Metadata-Version: 2.4
Name: careless-py
Version: 1.0.4
Summary: Python version of R careless package
Author-email: Cameron Lyons <cameron.lyons2@gmail.com>
Project-URL: Homepage, https://github.com/Cameron-Lyons/careless-py
Project-URL: Bug Tracker, https://github.com/Cameron-Lyons/careless-py/issues
Classifier: Programming Language :: Python :: 3
Classifier: License :: OSI Approved :: MIT License
Classifier: Operating System :: OS Independent
Requires-Python: >=3.10
Description-Content-Type: text/markdown
License-File: LICENSE
Requires-Dist: numpy>=1.17.0
Provides-Extra: full
Requires-Dist: scipy>=1.0.0; extra == "full"
Provides-Extra: dev
Requires-Dist: scipy>=1.0.0; extra == "dev"
Requires-Dist: pytest>=6.0.0; extra == "dev"
Requires-Dist: pytest-cov>=2.0.0; extra == "dev"
Requires-Dist: mypy>=0.900; extra == "dev"
Requires-Dist: ruff>=0.1.0; extra == "dev"
Requires-Dist: pylint>=2.0.0; extra == "dev"
Requires-Dist: bandit>=1.6.0; extra == "dev"
Requires-Dist: pip-audit>=1.0.0; extra == "dev"
Requires-Dist: hypothesis>=6.0.0; extra == "dev"
Dynamic: license-file

# Careless

A Python package for detecting careless responding in survey data using various statistical indices and methods.

## Overview

When taking online surveys, participants sometimes respond to items without regard to their content. These types of responses, referred to as **careless** or **insufficient effort responding**, constitute significant problems for data quality, leading to distortions in data analysis and hypothesis testing, such as spurious correlations.

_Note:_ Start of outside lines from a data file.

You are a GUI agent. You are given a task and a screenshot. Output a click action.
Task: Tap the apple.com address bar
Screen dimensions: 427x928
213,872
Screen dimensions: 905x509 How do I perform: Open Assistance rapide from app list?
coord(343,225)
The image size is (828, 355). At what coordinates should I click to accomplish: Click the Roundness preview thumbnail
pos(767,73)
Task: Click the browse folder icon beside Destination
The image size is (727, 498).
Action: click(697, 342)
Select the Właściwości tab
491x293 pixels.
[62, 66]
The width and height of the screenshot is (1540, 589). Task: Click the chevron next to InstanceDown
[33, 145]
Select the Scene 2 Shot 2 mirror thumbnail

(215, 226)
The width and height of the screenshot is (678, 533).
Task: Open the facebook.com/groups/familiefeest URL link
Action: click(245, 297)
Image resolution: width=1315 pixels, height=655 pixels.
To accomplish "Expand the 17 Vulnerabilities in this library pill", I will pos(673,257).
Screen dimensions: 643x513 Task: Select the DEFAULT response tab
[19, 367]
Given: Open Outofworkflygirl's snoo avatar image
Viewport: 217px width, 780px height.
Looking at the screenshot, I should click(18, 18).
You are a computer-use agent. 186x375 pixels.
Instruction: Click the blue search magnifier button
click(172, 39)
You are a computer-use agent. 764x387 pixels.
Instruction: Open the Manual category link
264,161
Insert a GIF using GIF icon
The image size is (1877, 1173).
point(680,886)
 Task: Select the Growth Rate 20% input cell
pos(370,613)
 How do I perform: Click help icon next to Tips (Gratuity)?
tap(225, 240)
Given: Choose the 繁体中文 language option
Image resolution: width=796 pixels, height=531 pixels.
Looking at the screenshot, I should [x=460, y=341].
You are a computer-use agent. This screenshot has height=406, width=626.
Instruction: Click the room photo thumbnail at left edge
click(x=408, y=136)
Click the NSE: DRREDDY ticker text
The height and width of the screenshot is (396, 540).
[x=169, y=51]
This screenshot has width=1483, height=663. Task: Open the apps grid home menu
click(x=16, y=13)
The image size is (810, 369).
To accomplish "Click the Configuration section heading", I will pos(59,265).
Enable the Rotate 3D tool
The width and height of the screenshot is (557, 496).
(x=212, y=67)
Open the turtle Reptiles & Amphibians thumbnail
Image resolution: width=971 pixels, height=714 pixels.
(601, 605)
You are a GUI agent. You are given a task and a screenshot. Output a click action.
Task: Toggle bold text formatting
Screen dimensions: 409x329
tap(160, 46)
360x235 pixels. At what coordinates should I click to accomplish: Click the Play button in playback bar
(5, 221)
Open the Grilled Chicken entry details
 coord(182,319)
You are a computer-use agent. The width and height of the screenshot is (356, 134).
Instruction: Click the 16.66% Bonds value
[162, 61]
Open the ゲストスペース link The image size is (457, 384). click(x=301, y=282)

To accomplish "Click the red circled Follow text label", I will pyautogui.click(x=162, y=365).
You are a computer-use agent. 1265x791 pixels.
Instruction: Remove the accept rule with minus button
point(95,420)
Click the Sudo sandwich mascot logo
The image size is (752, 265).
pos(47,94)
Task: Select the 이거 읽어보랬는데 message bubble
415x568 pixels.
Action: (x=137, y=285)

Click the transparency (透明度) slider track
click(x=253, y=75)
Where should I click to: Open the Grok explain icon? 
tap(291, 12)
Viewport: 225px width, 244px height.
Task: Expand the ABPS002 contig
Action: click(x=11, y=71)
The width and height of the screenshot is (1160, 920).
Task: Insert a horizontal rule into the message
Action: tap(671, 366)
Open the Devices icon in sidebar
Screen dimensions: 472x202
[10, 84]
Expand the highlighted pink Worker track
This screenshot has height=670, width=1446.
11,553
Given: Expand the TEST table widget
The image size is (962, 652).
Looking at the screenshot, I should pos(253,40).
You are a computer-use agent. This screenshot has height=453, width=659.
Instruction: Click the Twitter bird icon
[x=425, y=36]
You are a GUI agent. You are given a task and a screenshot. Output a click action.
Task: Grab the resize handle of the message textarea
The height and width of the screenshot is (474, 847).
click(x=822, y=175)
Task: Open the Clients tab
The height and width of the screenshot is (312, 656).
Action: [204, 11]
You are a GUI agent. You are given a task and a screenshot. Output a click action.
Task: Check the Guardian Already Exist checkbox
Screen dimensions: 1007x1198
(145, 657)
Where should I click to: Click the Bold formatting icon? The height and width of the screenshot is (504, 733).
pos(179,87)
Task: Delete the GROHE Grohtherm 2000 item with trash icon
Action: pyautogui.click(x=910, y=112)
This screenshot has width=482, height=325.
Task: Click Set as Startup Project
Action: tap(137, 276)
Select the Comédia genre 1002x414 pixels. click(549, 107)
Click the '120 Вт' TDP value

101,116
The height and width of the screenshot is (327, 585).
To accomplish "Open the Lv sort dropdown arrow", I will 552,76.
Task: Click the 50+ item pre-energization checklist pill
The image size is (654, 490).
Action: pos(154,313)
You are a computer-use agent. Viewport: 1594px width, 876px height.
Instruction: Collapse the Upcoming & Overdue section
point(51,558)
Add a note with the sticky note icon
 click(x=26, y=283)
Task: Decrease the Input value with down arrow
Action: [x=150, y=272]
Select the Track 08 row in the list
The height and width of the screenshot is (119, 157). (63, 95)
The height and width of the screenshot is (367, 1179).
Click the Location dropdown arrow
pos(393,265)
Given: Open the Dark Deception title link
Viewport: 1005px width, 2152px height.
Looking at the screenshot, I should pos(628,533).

The `careless` package provides solutions designed to detect such careless/insufficient effort responses by allowing easy calculation of indices proposed in the literature. For a comprehensive review of these methods, see [Curran (2016)](https://www.sciencedirect.com/science/article/abs/pii/S0022103115000931?via%3Dihub).

## Features

- **Multiple Detection Methods**: Supports various indices for detecting careless responding
- **Flexible Input**: Works with lists, numpy arrays, and pandas DataFrames
- **Robust Implementation**: Handles missing data, edge cases, and provides comprehensive error handling
- **Performance Optimized**: Efficient algorithms for large datasets
- **Comprehensive Documentation**: Detailed docstrings with examples for all functions

## Installation

### From PyPI (when available)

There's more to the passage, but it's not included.